EFE. PALMA
El director ejecutivo del Instituto Mallorquín de Servicios Sociales (IMAS), Jesús Mullor, inspeccionó hoy la residencia de ancianos Cas Notari de Porreres y negó que las personas que viven en ese geriátrico privado estén mal atendidas, como había denunciado el sindicato UGT.
El IMAS indica en un comunicado que Mullor ha visitado esta mañana el centro junto a responsables del área de autorizaciones, inspección y registro de la institución para "conocer in situ la situación de los trabajadores y personas usuarias".

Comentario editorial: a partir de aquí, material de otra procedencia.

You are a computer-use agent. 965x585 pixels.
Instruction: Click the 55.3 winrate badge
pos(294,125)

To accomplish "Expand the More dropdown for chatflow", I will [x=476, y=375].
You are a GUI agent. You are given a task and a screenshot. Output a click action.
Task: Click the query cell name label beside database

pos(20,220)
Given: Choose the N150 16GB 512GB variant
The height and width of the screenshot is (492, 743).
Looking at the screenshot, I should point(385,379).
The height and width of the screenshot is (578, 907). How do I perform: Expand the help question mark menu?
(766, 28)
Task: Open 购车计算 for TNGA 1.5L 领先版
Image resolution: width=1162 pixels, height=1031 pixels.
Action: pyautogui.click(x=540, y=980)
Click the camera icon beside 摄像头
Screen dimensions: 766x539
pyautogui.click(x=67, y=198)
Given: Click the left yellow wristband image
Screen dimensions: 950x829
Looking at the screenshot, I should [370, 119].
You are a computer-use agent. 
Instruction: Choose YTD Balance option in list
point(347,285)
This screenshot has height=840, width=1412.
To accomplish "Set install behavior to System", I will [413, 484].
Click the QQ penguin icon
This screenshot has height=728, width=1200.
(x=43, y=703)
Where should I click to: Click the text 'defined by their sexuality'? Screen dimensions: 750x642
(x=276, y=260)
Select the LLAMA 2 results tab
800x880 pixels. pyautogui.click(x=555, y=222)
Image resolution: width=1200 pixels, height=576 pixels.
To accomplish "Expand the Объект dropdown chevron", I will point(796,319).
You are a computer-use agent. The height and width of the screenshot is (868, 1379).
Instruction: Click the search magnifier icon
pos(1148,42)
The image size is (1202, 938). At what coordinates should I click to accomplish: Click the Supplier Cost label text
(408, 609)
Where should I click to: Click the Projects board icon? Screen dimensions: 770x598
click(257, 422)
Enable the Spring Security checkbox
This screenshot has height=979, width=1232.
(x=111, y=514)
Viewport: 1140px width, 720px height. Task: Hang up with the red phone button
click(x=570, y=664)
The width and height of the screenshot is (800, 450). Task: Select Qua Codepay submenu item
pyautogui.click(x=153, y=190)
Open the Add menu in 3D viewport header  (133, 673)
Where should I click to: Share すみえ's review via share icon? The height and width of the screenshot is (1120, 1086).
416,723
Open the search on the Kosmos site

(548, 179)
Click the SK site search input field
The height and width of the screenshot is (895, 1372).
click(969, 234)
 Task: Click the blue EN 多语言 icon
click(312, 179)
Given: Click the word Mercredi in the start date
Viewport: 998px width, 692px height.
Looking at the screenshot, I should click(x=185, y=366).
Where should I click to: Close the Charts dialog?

"En estos momentos no hay ninguna circunstancia que haga que las personas residentes tengan un déficit de atención grave o se encuentren en peligro", indica la entidad pública asistencia, que agrega que este dictámen coincide con el de la policía nacional, personada en Cas Notari ayer y hoy.
UGT ha dirigido hoy una carta al presidente del IMAS, Jaume Garau, solicitándole que investigue las "irregularidades" que padecen los usuarios y trabajadores del geriátrico de Porreres.
Según el sindicato, desde noviembre del año pasado no ha pasado ningún médico por Cas Notari, donde desde mediados del mes pasado no se atienden "las necesidades básicas vitales de los usuarios", que carecen de la alimentación necesaria y sufren de una higiene deficiente.
Los trabajadores del centro también denuncian que la empresa gestora, Picalba Properties, está apercibida del corte de la electricidad y ya ha sufrido la interrupciones del suministro del gas.
Pese a no considerar "graves" las carencias de la residencia, el IMAS anuncia que mantendrá un "seguimiento de la residencia de Cas Notari en los próximos días hasta que se solventen todas las deficiencias detectadas.